SELECTED PASSAGE
..........
JJ: So what are some of the alternatives to policing that the book is getting at?
AV: What I do is I take eight areas of policing, and look at the origins of that kind of policing, what the problem is it claims to be trying to solve, and then look at the literature that shows just how many problems that kind of policing actually produces, rather than resolves, and then try to lay out a series of alternatives to relying on police.
So we don’t need nicer school police, we don’t need better-trained school police. The whole idea of school policing is deeply flawed. All the research shows that it doesn’t make young people any safer, it contributes to an environment of insecurity for young people; it’s also often demeaning, degrading, abusive and at times even deadly to these young people.
There are alternatives to relying on police to deal with discipline issues in schools. And there are schools that are using these methods, like restorative justice programs, where the whole school is oriented, not towards driving people out of school and into the criminal justice system, but in trying to actually resolve problems. And they use various forms of peer mediation, peer adjudication.
..........
STORED DATA
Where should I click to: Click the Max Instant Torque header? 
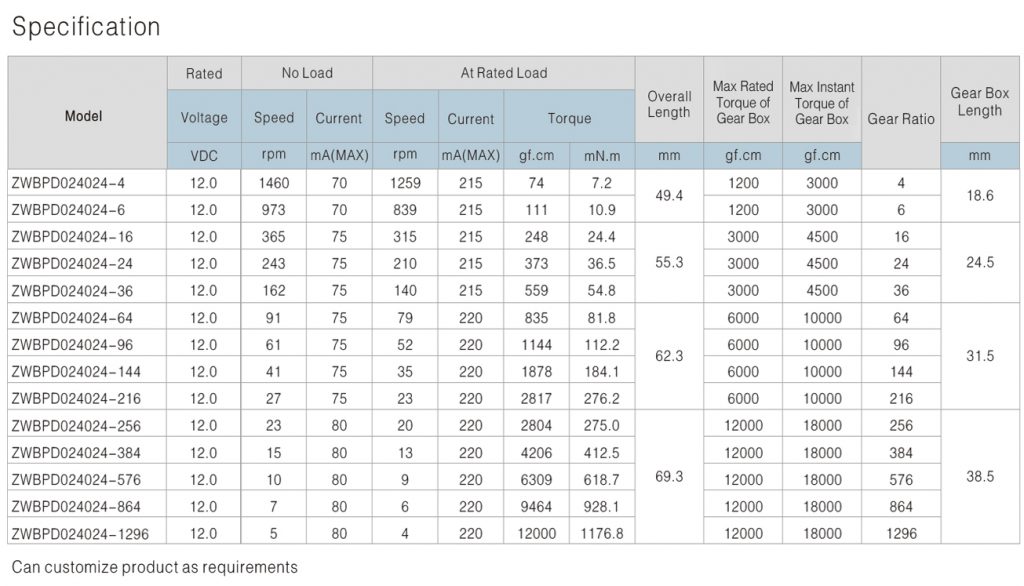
..........
REQUIRED WORK
1/ In the interview on alternatives to policing, why does the speaker reject the idea of nicer or better-trained school police? Answer in one to three sentences.
2/ Pick up the interview on alternatives to policing right after its last sentence and carry the speaker's remarks forward.

RESPONSES IN ORDER
1/ The speaker says the whole idea of school policing is deeply flawed. The research shows it does not make young people safer and instead contributes to an environment of insecurity. It is also often demeaning, degrading, abusive and at times even deadly to them.

2/
We could look at a community schools model that’s being tried out in some areas, where the school is seen as a resource center for the whole community, so that after hours, on the weekends, there are classes and services available to the families of students. So that if there is a mental health issue, if there is an English-as-a-second-language problem that maybe is contributing to financial insecurity, if there are nutrition issues, health issues, the school could be seen as a resource for that, rather than just another place where young people are criminalized.
JJ: Many would say it’s time for a bold vision. I’m reminded, though, of an op-ed I just saw a few days ago, saying that calling for universal healthcare is going to re-elect Donald Trump. It seems like people who want things really to change are seen as antagonists, not just of conservatives or the right wing, but of many people who define themselves as centrists. You get this feeling of, oh, we also want this social change that you’re calling for, but if you really push for it, well, then you’re to blame for anything that happens. It’s hard not to hear a kind of “go slow, go slow,” which, I just wonder, that seems something we have to fight against as well. Bold ideas require courage, and not least the courage to hold one another up when we’re being attacked as being somehow the real reason that we can’t see any change.
AV: Well, I have two thoughts on that. One is that if we embrace supposed reforms to policing that just re-empower the police, and relegitimize the police, without really addressing the negative consequences of what they’re doing, then we haven’t really accomplished anything, and we’ve actually maybe made things worse.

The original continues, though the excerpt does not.